CAMAv2: A Vision-Centric Approach for Static Map Element Annotation
Shiyuan Chen, Jiaxin Zhang, Ruohong Mei, Yingfeng Cai, Haoran Yin, Tao Chen, Wei Sui, Cong Yang
TL;DR
CAMAv2 introduces a vision-centric pipeline that generates accurate, reprojection-consistent 3D HD map annotations from surround-view imagery without LiDAR. It fuses WIGO-based pose estimation, an odometry-guided SfM with multiple efficiency/robustness enhancements, and RoMe road-surface meshes, followed by a semi-automatic VMA for 3D map annotation with elevation.

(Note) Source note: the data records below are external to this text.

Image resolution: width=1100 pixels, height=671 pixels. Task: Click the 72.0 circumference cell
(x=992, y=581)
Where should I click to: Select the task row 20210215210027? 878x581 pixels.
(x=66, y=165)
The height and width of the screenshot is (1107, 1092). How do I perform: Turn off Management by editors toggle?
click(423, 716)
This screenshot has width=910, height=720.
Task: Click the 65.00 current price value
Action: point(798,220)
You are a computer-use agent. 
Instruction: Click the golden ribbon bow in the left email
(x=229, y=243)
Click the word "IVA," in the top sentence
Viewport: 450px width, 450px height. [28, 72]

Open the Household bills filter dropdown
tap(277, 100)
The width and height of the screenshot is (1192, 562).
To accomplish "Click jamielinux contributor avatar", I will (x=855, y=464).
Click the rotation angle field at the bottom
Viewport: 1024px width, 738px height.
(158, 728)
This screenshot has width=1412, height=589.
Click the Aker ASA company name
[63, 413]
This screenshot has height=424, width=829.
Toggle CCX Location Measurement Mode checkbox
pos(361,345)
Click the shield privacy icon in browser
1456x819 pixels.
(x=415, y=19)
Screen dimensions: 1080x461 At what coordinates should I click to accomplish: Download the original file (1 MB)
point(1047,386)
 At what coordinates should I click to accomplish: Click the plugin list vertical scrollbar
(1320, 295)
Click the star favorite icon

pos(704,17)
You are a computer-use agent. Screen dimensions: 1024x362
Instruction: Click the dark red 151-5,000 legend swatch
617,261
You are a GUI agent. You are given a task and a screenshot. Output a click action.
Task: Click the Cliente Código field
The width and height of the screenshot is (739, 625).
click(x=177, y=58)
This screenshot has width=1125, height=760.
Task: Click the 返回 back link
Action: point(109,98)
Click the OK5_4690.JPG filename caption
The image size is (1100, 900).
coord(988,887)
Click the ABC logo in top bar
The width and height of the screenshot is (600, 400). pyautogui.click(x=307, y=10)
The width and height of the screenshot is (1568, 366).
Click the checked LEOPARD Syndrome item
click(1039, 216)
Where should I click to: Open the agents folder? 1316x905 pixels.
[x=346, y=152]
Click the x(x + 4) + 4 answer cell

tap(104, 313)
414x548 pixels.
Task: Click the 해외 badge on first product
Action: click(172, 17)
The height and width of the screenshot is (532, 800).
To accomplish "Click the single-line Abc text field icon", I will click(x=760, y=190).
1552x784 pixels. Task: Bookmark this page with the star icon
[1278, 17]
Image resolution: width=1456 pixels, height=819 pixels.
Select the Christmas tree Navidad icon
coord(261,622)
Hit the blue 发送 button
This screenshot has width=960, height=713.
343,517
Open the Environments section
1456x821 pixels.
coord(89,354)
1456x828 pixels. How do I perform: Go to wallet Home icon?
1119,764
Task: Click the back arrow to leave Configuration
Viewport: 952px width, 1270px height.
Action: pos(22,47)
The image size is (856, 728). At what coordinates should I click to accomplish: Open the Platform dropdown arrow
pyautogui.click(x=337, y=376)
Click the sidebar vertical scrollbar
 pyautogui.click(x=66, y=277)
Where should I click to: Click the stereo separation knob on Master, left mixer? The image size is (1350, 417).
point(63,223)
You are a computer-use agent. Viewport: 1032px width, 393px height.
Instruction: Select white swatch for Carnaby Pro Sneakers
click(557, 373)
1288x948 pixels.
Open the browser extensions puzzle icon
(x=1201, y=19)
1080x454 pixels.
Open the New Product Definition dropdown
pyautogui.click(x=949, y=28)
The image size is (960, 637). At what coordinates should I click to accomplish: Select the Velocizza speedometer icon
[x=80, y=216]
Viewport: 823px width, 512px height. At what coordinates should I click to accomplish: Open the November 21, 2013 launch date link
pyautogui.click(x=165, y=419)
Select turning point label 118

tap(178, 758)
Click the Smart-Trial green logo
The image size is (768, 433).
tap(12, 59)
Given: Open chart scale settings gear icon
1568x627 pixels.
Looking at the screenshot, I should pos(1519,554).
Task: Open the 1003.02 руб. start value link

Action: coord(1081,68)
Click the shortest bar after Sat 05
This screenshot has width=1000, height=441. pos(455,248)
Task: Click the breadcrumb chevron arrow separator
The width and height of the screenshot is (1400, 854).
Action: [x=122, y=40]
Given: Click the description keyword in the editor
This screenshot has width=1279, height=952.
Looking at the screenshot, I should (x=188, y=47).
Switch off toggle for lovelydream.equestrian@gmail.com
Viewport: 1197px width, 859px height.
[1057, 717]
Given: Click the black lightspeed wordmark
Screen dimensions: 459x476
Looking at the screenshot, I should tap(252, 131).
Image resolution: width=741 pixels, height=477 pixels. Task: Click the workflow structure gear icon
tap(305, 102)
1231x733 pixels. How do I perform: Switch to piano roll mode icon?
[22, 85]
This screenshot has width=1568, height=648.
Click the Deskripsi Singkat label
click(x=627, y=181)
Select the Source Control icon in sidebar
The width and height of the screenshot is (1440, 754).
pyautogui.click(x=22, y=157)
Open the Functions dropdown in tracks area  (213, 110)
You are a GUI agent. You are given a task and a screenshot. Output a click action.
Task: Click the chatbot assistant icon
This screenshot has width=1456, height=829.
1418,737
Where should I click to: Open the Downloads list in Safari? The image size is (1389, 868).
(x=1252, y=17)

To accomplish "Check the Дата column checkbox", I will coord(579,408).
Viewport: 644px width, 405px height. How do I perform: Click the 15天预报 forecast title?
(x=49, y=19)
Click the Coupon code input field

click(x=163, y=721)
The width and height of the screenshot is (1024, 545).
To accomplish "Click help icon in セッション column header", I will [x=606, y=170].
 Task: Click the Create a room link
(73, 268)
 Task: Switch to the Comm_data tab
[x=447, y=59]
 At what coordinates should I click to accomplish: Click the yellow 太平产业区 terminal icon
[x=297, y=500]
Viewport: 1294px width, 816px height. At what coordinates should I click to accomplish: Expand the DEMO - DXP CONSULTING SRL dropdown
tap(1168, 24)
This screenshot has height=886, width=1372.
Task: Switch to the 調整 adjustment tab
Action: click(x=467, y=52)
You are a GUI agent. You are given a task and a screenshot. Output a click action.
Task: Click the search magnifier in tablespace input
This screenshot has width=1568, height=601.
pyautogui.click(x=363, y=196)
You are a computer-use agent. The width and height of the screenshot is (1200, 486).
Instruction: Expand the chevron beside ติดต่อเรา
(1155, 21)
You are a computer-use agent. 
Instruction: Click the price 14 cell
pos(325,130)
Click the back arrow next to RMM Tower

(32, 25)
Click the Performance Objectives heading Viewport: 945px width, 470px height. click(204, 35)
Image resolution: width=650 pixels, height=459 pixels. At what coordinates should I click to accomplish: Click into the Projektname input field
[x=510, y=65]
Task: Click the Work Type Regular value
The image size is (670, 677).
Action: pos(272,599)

On nuScenes, CAMAv2 reduces semantic reprojection error from 8.03 to 4.96 pixels and improves MapTRv2's reprojection performance when trained with CAMAv2 data, while a multi-scene aggregation and parallel reconstruction approach delivers fivefold efficiency gains and better robustness. The approach generalizes to other datasets such as Waymo Open Dataset, supports long-tail and adverse-weather scenarios, and provides publicly available code and nuScenes-CAMAv2 annotations to accelerate 4D labeling for autonomous driving research.
Abstract
The recent development of online static map element (a.k.a. HD map) construction algorithms has raised a vast demand for data with ground truth annotations. However, available public datasets currently cannot provide high-quality training data regarding consistency and accuracy. For instance, the manual labelled (low efficiency) nuScenes still contains misalignment and inconsistency between the HD maps and images (e.g., around 8.03 pixels reprojection error on average). To this end, we present CAMAv2: a vision-centric approach for Consistent and Accurate Map Annotation. Without LiDAR inputs, our proposed framework can still generate high-quality 3D annotations of static map elements. Specifically, the annotation can achieve high reprojection accuracy across all surrounding cameras and is spatial-temporal consistent across the whole sequence. We apply our proposed framework to the popular nuScenes dataset to provide efficient and highly accurate annotations. Compared with the original nuScenes static map element, our CAMAv2 annotations achieve lower reprojection errors (e.g., 4.96 vs. 8.03 pixels). Models trained with annotations from CAMAv2 also achieve lower reprojection errors (e.g., 5.62 vs. 8.43 pixels).